EXERCISE DETAILS: Give the records starting at the line that contains "I want to click" and ending at the line that contains "x-tick-label: 81 is" as a Markdown table with the columns Row and Line, one row per line, skipping blank lines and leaving the pictures out.

INPUT:
------------------------------------
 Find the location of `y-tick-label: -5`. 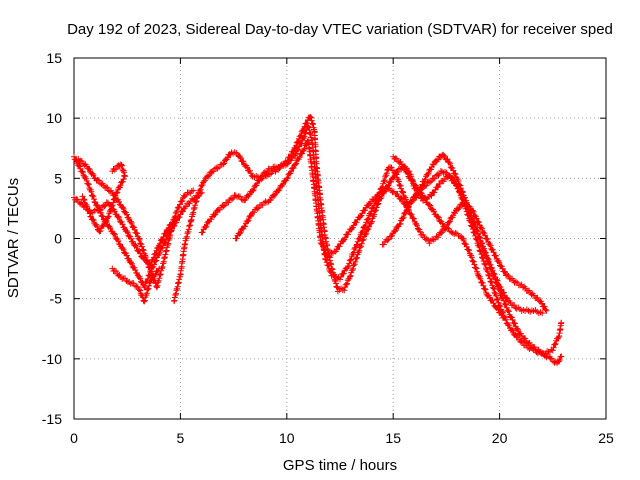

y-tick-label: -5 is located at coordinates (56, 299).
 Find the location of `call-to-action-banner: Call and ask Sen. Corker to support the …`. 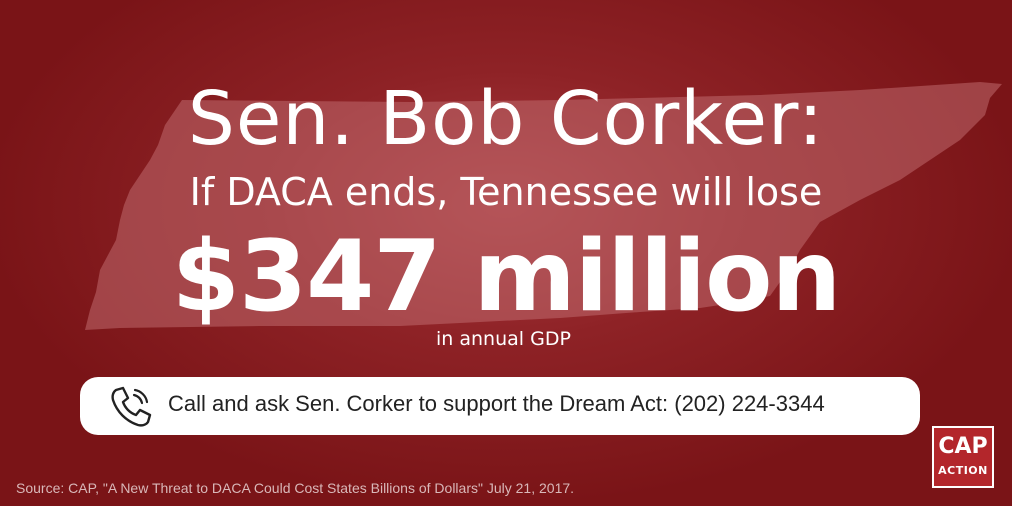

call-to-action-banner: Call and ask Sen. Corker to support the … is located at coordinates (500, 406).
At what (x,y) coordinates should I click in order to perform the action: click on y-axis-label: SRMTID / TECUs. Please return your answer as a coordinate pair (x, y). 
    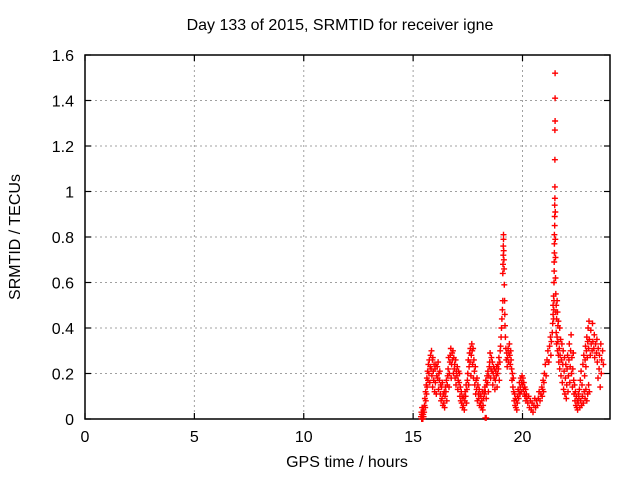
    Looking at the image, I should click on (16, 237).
------------------------------------
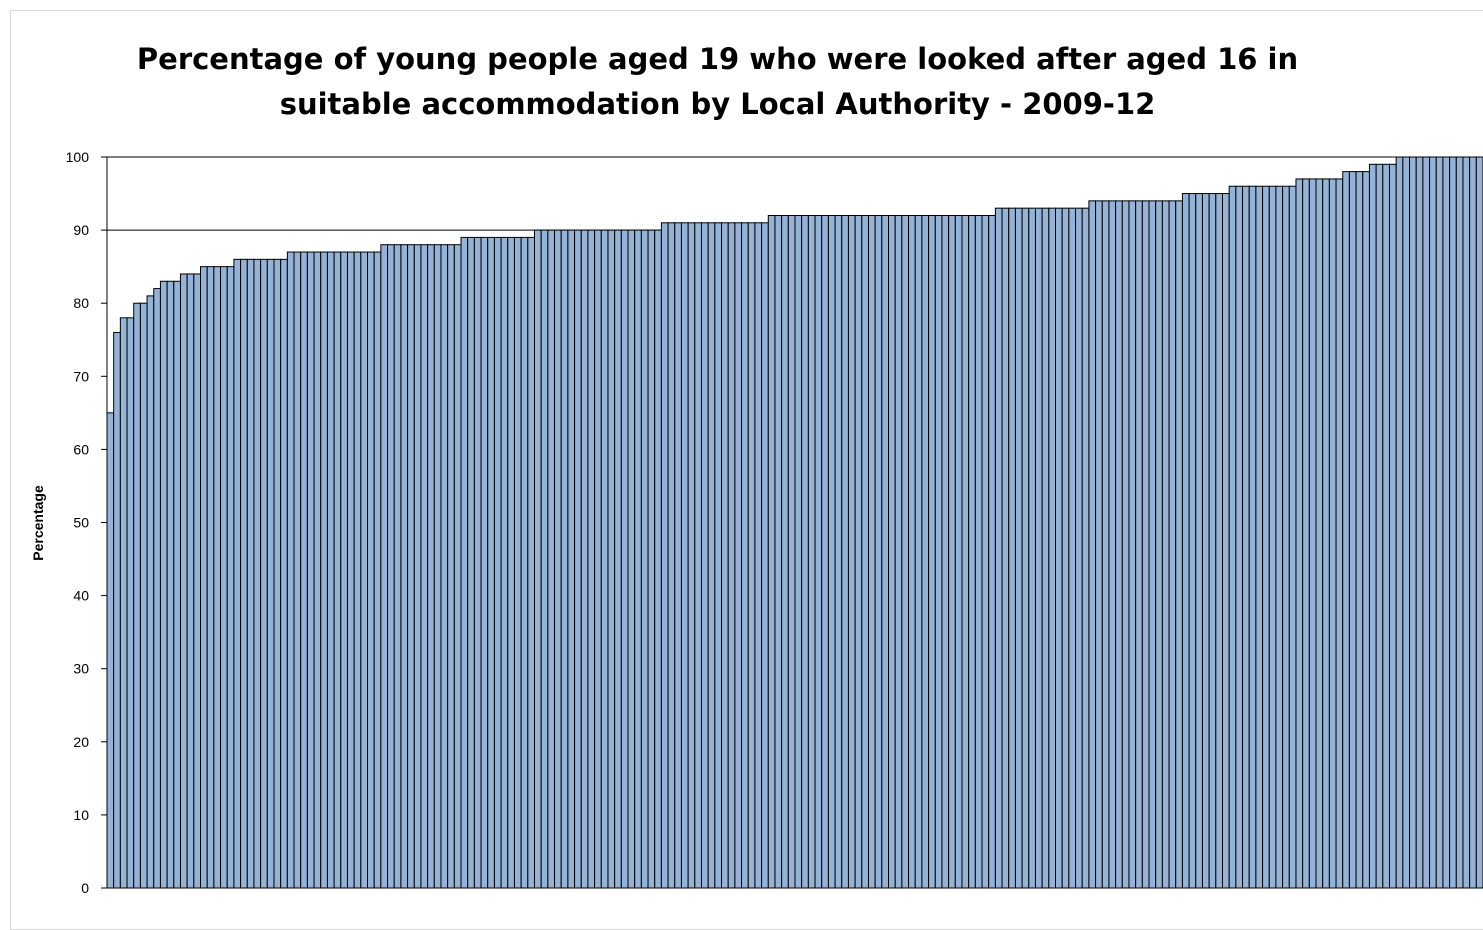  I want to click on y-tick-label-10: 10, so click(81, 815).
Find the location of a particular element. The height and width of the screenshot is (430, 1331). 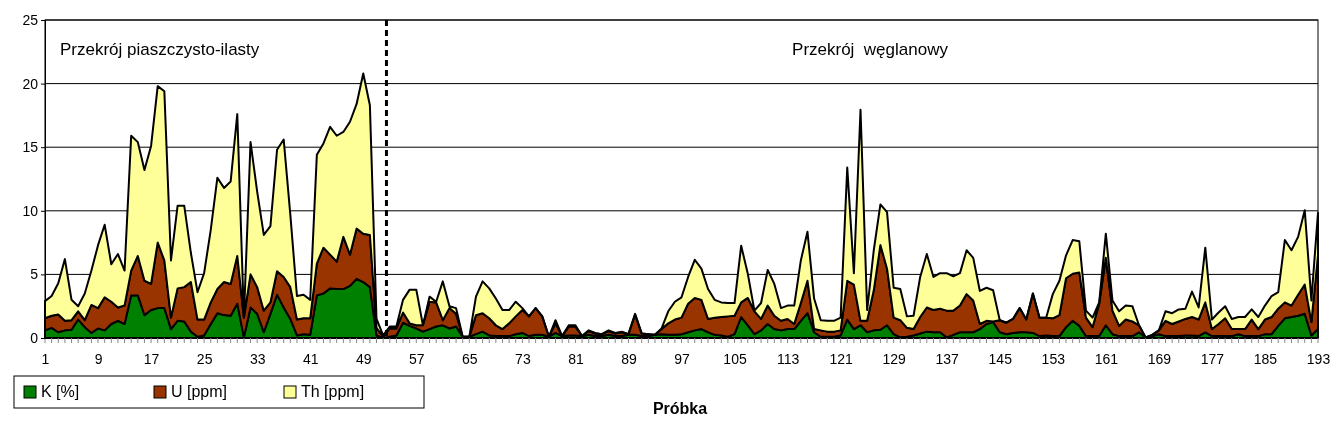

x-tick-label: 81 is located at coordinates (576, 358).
------------------------------------
TASK RESULT:
| Row | Line |
|---|---|
| 1 |   I want to click on y-tick-label-10: 10, so click(81, 815). |
| 2 | Find the location of a particular element. The height and width of the screenshot is (430, 1331).  |
| 3 | x-tick-label: 81 is located at coordinates (576, 358). |